Il caso del contributo di solidarietà sulle pensioni professionali
Il contributo di solidarietà applicato sulle pensioni dei liberi professionisti torna al centro del dibattito giudiziario. Un ente previdenziale privatizzato ha imposto con delibere interne una trattenuta economica sui trattamenti già maturati da due professionisti a riposo. La cassa ha giustificato il taglio con la necessità di salvaguardare l’equilibrio dei propri conti e la stabilità finanziaria a lungo termine.
I pensionati si sono opposti alla decurtazione e hanno richiesto la restituzione integrale degli importi prelevati negli anni. I giudici di merito hanno accolto la domanda dei professionisti, condannando l’ente previdenziale alla restituzione delle somme. La cassa ha quindi impugnato la decisione davanti alla Corte di Cassazione, sostenendo la piena validità dei propri poteri regolamentari e deliberativi.
I limiti delle casse sul contributo di solidarietà
Gli enti previdenziali privatizzati godono di autonomia gestionale, organizzativa e contabile. Tuttavia, questo potere incontra limiti stringenti posti a tutela dei diritti acquisiti dai lavoratori e dai pensionati. La gestione dell’equilibrio finanziario non consente all’ente di calpestare le norme costituzionali.
La cassa previdenziale può modificare i criteri di calcolo per le prestazioni future, ma non può ridurre l’assegno già liquidato attraverso un prelievo forzoso straordinario. Una trattenuta di questa natura assume la forma di una prestazione patrimoniale imposta (un obbligo economico coattivo), la quale richiede sempre una preventiva autorizzazione legislativa.
La tutela del pro rata e il termine di prescrizione
Il principio del pro rata garantisce la conservazione delle quote di pensione maturate in base ai contributi versati nelle diverse epoche lavorative. Le casse non possono eludere questo principio introducendo balzelli straordinari sotto mentite spoglie.
La sentenza affronta anche il profilo temporale dell’azione di recupero.

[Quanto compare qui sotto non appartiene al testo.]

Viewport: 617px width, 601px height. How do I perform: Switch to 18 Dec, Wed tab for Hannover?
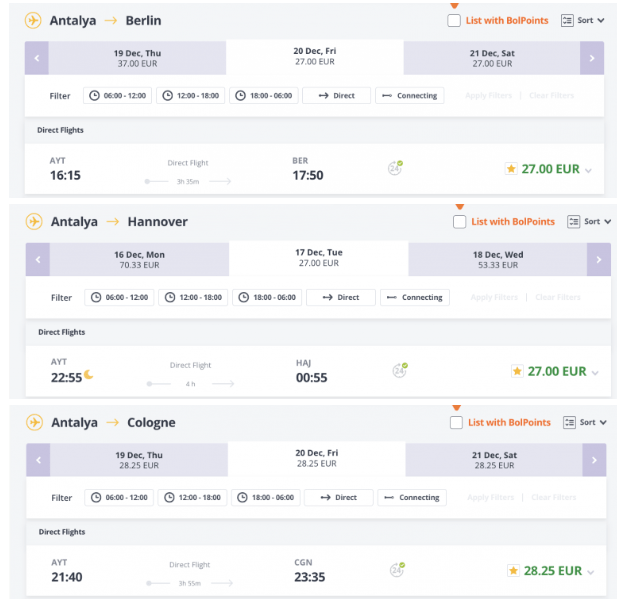[x=498, y=259]
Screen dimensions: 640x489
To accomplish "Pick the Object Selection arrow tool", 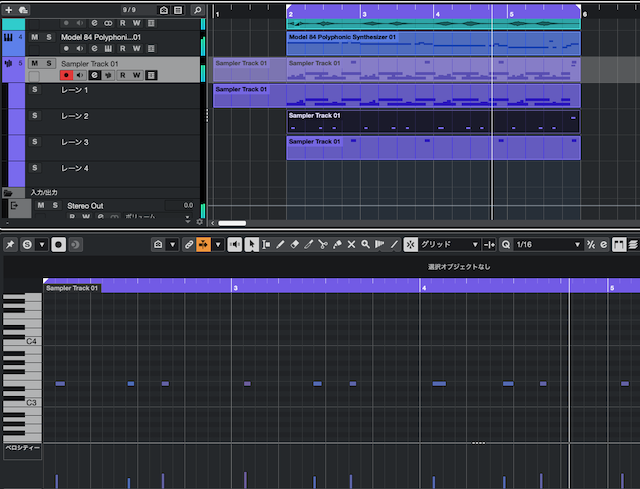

Il diritto del pensionato a ottenere la restituzione delle somme illegittimamente trattenute soggiace alla prescrizione ordinaria di dieci anni. Le somme non corrisposte non erano somme liquide ed esigibili, pertanto non si applica la prescrizione breve quinquennale tipica dei singoli ratei di pensione.
Le motivazioni: i divieti imposti al contributo di solidarietà
I giudici di legittimità hanno rigettato il ricorso dell’ente previdenziale con motivazioni nette e lineari. La Corte ha chiarito che il contributo di solidarietà non rappresenta un criterio di calcolo o di rideterminazione del trattamento pensionistico, bensì un vero e proprio prelievo economico imposto.
L’articolo 23 della Costituzione riserva unicamente alla legge dello Stato il potere di stabilire prestazioni patrimoniali obbligatorie. Gli atti regolamentari o le delibere interne di una cassa privata non possiedono la forza giuridica per introdurre tributi o prelievi forzosi sui trattamenti in essere, anche se finalizzati al salvataggio del bilancio dell’ente.
Le conclusioni: vittoria dei pensionati e rimborso delle trattenute
La Corte di Cassazione ha confermato in via definitiva la condanna dell’ente previdenziale alla restituzione di tutti gli importi trattenuti ai pensionati, oltre al pagamento delle spese di lite. La pronuncia consolida un indirizzo rigoroso a difesa dei trattamenti pensionistici già consolidati.
Gli enti di previdenza dei professionisti non possono risanare i propri deficit imponendo sacrifici unilaterali sui pensionati senza il supporto di una norma statale espressa. Chi ha subito trattenute illegittime sulla pensione può agire legalmente entro dieci anni per ottenere il rimborso integrale.
Una cassa di previdenza privata può tagliare le pensioni già liquidate?
No, gli enti previdenziali privatizzati non possono ridurre le pensioni già liquidate con trattenute autonome o delibere interne non previste dalla legge statale.
Perché il contributo di solidarietà imposto dalla cassa è illegittimo?
Il contributo costituisce una prestazione patrimoniale imposta che, secondo l’articolo 23 della Costituzione, può essere introdotta solo da una legge dello Stato.
Entro quanti anni si possono richiedere indietro le somme trattenute illegittimamente?
L’azione di restituzione delle trattenute indebite si prescrive nel termine ordinario di dieci anni.